(Unprocessed records)
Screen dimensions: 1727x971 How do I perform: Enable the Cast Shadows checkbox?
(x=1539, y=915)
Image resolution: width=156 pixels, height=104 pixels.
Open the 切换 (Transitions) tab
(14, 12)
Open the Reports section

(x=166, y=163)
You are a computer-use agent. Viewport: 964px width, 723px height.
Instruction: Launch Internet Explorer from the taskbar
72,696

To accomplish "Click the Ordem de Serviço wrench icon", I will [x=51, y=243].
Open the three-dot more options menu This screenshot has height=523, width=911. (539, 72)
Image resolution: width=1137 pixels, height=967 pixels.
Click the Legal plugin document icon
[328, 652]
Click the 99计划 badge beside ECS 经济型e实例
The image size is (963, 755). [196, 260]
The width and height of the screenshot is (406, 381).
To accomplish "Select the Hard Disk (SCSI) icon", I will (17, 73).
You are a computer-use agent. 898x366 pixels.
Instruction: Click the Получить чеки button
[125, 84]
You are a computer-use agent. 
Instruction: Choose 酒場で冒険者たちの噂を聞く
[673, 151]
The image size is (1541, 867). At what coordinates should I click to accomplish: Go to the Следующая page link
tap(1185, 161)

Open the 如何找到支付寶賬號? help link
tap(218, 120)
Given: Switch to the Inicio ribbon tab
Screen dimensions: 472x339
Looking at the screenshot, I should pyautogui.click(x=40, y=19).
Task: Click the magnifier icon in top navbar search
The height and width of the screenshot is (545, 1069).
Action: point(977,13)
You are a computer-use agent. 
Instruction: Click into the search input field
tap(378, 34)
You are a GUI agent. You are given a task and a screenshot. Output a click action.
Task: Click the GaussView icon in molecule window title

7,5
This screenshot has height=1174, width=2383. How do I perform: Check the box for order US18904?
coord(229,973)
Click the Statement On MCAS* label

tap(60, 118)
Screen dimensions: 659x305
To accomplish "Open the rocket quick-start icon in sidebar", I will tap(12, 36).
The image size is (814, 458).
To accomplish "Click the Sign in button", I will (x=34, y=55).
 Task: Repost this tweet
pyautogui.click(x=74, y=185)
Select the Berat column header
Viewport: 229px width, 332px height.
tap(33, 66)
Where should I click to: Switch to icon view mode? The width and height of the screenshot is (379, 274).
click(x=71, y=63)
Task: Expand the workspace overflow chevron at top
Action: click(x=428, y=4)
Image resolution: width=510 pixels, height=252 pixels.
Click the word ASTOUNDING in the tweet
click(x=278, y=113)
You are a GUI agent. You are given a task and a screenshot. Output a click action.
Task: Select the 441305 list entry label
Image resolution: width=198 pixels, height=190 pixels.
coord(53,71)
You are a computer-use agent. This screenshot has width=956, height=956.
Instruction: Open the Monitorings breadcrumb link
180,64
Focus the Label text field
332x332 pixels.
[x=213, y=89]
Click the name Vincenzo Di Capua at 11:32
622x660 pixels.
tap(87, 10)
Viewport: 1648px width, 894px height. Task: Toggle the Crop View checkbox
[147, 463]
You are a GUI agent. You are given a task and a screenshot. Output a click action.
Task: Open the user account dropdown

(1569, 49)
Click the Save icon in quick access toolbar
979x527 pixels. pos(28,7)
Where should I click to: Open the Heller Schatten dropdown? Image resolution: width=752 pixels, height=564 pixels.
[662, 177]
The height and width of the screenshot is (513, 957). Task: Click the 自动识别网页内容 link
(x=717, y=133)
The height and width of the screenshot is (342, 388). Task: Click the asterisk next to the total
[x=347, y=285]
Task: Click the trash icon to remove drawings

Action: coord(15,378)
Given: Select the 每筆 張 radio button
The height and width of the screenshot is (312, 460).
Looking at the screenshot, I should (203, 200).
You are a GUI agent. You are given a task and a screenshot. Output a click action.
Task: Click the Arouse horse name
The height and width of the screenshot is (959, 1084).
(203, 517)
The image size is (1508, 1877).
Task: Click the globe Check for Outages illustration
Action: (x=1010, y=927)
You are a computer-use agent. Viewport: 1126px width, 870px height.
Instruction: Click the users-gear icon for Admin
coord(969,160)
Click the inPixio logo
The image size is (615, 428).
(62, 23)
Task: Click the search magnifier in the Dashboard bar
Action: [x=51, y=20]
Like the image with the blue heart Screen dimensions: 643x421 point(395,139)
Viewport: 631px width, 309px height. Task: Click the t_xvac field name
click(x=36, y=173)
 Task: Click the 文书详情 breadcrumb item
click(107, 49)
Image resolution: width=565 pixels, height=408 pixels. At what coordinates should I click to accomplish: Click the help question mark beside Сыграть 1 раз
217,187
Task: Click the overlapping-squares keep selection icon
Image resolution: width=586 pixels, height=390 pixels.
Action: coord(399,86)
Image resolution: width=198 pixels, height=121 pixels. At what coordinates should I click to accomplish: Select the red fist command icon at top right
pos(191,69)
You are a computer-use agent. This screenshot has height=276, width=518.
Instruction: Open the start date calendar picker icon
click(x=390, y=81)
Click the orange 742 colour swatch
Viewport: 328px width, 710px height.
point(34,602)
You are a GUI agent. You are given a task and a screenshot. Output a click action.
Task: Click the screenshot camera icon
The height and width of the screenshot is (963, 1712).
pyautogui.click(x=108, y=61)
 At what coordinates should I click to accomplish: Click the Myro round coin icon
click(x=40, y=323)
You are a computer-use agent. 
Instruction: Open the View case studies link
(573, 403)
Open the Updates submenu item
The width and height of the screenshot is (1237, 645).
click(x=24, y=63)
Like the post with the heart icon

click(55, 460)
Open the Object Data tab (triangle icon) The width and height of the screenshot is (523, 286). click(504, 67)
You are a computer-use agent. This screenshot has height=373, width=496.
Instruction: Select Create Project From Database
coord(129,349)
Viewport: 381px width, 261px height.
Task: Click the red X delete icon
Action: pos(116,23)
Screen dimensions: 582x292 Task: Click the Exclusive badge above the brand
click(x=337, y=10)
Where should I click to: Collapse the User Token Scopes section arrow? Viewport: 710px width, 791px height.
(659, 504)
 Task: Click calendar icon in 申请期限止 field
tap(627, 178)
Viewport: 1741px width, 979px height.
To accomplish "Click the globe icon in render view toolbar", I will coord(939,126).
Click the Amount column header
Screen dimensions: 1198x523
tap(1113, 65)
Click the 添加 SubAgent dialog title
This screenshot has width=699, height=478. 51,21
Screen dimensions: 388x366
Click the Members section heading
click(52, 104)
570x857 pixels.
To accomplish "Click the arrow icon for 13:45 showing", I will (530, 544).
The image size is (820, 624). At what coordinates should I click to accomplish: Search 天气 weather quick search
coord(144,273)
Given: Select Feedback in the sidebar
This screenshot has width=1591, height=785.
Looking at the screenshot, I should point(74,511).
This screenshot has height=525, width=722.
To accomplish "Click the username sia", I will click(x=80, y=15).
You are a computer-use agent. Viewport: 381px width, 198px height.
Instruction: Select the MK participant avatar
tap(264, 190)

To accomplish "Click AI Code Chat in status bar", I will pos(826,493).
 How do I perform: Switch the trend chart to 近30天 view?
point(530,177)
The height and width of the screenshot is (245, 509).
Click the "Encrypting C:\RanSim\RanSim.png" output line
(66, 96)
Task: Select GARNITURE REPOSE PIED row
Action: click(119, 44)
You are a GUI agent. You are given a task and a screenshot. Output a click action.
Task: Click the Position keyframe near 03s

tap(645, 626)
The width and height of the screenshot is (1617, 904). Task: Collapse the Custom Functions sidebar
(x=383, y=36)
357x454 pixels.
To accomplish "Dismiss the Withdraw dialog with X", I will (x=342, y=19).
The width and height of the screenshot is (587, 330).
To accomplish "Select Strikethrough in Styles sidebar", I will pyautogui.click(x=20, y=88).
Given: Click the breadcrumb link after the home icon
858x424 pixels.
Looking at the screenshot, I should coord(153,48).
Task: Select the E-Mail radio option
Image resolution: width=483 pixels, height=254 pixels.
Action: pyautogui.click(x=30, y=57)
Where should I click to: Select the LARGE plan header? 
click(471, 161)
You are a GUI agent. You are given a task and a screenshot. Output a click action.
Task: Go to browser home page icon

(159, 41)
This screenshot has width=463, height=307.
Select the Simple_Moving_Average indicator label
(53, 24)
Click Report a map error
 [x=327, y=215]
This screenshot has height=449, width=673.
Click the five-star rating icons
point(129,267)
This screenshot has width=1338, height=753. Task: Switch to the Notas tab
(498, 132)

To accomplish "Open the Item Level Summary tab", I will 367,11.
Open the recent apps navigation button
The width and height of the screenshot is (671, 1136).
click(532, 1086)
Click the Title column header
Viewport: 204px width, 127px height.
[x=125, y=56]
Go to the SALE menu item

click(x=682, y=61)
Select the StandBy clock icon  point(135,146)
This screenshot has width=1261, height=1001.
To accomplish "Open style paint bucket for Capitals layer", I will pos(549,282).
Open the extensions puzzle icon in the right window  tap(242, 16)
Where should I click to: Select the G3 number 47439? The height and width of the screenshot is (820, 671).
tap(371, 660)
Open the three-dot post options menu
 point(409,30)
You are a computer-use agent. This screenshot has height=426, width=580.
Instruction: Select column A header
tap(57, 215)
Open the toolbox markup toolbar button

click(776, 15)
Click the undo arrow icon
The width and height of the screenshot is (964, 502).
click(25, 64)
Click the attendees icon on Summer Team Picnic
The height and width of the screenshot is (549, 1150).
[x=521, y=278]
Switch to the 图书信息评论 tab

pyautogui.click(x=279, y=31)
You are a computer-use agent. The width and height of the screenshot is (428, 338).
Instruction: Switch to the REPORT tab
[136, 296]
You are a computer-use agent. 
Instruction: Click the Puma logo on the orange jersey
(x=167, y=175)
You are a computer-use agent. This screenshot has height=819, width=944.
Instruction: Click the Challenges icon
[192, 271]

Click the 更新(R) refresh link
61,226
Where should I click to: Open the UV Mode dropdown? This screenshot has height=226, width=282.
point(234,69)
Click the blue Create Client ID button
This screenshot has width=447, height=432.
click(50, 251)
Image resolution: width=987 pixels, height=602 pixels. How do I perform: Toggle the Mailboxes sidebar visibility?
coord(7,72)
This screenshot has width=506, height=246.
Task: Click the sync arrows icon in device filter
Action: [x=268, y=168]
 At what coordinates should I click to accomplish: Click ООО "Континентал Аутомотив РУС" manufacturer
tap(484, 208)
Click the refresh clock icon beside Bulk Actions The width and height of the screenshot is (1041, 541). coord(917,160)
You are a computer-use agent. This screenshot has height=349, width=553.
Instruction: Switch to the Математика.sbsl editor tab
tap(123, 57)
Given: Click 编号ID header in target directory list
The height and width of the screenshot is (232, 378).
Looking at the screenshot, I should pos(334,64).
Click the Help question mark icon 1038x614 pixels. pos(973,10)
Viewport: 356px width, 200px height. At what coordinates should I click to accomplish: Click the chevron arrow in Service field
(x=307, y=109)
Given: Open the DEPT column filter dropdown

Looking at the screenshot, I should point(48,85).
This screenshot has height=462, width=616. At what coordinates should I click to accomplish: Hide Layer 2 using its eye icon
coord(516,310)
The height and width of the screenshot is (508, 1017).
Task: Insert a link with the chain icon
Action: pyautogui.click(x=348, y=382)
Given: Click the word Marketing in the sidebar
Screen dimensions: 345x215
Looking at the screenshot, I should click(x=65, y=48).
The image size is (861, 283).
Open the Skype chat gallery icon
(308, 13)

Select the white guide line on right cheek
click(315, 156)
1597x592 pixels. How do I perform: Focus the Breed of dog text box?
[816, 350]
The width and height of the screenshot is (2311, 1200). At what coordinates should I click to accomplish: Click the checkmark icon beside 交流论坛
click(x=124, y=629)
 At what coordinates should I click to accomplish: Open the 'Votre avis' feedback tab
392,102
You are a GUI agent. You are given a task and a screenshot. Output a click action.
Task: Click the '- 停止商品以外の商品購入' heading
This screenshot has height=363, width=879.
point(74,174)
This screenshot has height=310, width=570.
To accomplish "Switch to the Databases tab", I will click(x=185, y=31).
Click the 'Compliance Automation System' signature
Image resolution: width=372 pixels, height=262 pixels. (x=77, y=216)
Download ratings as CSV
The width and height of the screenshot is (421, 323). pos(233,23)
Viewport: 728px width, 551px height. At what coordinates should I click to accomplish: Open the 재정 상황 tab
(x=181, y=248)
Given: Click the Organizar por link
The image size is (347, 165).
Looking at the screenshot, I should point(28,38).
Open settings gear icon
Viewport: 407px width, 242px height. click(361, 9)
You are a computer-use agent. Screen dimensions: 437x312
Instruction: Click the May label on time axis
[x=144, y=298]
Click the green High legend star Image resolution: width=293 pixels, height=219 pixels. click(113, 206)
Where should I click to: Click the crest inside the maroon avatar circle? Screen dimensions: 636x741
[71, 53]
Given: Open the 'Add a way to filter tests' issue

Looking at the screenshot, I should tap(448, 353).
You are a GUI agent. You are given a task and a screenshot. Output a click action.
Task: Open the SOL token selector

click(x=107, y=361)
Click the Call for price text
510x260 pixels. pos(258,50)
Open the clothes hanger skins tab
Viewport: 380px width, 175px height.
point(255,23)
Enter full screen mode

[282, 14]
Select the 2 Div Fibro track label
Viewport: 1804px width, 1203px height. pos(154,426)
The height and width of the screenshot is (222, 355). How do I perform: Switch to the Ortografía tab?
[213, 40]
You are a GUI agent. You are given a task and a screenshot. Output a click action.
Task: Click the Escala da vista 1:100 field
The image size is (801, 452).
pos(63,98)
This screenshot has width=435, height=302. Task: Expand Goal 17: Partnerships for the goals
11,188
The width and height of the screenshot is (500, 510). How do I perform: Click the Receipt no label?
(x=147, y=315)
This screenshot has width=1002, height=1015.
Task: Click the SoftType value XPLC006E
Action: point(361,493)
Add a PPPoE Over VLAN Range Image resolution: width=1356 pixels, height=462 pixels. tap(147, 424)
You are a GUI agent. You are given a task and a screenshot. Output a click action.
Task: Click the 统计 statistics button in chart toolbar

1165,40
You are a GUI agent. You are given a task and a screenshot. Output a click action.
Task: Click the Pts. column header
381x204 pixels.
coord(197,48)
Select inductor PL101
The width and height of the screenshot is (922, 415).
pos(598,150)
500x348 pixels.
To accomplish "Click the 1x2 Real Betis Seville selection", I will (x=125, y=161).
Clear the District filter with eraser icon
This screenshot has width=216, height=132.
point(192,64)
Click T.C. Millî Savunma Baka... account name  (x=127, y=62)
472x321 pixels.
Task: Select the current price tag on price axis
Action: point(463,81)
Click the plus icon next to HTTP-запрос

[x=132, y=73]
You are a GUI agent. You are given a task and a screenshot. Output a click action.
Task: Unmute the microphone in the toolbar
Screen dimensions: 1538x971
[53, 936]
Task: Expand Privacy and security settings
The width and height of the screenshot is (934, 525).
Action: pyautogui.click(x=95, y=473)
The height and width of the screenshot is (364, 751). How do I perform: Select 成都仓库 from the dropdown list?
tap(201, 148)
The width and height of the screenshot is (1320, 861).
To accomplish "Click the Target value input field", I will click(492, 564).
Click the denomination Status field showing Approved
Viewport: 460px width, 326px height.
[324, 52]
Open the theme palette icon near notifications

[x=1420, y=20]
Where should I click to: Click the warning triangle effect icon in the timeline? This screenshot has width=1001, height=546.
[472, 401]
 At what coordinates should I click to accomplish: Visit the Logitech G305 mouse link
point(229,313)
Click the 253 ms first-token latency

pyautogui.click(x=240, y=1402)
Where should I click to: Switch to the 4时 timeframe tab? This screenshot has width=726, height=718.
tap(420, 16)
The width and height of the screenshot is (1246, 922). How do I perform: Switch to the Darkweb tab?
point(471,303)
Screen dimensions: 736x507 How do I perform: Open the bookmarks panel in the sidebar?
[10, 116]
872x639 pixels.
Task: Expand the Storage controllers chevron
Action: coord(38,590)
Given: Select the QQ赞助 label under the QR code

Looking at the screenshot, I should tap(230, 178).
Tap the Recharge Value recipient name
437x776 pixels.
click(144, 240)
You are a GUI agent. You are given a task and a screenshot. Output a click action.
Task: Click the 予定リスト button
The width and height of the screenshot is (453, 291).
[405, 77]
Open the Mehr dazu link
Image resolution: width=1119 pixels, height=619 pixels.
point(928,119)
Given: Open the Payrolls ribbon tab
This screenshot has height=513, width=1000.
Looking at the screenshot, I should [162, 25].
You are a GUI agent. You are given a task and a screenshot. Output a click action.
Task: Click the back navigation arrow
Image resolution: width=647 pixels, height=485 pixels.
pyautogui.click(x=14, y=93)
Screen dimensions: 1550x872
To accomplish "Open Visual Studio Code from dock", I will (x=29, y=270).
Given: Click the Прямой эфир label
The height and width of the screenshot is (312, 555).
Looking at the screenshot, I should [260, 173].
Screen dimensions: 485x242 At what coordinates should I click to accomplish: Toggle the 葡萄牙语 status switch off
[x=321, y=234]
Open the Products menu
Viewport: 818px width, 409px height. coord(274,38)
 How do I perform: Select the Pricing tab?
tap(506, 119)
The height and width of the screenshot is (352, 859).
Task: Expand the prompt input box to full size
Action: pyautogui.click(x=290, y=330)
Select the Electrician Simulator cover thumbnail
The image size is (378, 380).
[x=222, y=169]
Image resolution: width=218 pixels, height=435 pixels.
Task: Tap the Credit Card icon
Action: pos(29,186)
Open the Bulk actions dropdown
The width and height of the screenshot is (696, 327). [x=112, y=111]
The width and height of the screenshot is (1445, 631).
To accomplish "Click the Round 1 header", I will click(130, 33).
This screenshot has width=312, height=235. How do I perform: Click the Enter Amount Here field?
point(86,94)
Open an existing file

What you have to do:
Copy out word for word the part of the material that opens with the line containing "Open the Products menu" and continues through the last line of the material.

Answer to the task:
Open the Products menu
Viewport: 818px width, 409px height. coord(274,38)
 How do I perform: Select the Pricing tab?
tap(506, 119)
The height and width of the screenshot is (352, 859).
Task: Expand the prompt input box to full size
Action: pyautogui.click(x=290, y=330)
Select the Electrician Simulator cover thumbnail
The image size is (378, 380).
[x=222, y=169]
Image resolution: width=218 pixels, height=435 pixels.
Task: Tap the Credit Card icon
Action: pos(29,186)
Open the Bulk actions dropdown
The width and height of the screenshot is (696, 327). [x=112, y=111]
The width and height of the screenshot is (1445, 631).
To accomplish "Click the Round 1 header", I will click(130, 33).
This screenshot has width=312, height=235. How do I perform: Click the Enter Amount Here field?
point(86,94)
Open an existing file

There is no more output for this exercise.